Clonal diversity of Neisseria meningitidis from a population of asymptomatic carriers

Genetic diversity and relationships among 109 isolates of Neisseria meningitidis obtained from throat cultures of healthy individuals in Norway in 1984 were assessed by analyzing electrophoretically demonstrable allelic variation at 15 enzyme-encoding chromosomal genes. Seventy-eight distinctive electrophoretic types (ETs), representing multilocus genotypes, were identified. The mean genetic diversity per locus among the 78 ETs (0.538) was equivalent to that among 19 ETs represented by 66 isolates collected from patients with meningococcal disease in Norway in the first 5 months of 1984. The clonal composition of the collection of carrier strains was, however, quite different from that of strains from patients.
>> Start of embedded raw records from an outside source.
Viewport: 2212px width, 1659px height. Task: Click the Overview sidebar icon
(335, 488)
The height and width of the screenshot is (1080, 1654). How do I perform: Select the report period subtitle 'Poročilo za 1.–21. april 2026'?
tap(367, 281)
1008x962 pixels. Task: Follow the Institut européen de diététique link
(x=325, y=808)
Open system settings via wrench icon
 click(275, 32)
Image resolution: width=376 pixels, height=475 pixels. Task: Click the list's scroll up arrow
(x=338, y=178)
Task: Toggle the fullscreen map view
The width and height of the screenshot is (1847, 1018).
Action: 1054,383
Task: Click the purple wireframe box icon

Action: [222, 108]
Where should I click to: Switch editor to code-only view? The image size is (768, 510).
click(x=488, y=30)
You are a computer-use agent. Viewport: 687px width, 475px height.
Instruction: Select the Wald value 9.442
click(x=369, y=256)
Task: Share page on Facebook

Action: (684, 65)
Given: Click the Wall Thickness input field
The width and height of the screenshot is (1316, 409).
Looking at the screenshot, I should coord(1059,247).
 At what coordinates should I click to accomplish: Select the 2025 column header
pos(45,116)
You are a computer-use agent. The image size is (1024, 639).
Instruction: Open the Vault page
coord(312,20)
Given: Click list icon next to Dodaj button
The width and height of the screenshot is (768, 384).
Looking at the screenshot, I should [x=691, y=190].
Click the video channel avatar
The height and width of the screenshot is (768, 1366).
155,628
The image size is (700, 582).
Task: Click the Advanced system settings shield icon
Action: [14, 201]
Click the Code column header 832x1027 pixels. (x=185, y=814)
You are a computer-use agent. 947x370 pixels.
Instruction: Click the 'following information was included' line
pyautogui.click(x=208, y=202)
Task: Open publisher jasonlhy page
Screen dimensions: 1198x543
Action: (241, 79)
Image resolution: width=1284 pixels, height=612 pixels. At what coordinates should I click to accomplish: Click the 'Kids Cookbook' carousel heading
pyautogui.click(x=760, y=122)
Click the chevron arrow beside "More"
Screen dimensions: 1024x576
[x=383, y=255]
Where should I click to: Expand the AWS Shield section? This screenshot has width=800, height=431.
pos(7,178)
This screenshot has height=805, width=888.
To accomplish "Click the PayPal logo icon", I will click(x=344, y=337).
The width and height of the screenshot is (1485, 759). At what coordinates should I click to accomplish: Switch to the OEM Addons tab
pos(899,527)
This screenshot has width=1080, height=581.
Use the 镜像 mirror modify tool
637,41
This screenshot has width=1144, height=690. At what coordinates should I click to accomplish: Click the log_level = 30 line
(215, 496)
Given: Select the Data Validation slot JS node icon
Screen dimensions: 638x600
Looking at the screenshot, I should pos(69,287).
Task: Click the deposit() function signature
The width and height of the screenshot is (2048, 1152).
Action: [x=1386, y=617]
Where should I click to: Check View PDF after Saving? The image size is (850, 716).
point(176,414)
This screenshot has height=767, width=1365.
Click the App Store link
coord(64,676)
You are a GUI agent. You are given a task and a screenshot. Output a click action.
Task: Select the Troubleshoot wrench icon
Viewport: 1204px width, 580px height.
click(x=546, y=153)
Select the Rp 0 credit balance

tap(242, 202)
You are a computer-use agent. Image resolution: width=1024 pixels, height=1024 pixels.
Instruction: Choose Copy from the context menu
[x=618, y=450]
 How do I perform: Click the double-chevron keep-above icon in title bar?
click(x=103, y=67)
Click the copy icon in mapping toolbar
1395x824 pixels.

The two groups of clones, the ET-5 complex and the ET-37 complex, that were responsible for 91% of the cases of systemic disease in Norway in 1984 were identified in only 7 and 9%, respectively, of the throat cultures from healthy individuals, and their frequencies in the human population sampled were only 0.7% for clones of the ET-5 complex and 0.9% for those of the ET-37 complex. The complex of clones that was most frequently represented by isolates from carriers (19%) has never been recovered from patients with meningococcal disease in Norway or elsewhere, which suggests that these clones have a low virulence potential. Children attending the same day care center or school seldom harbored the same clone in their throats.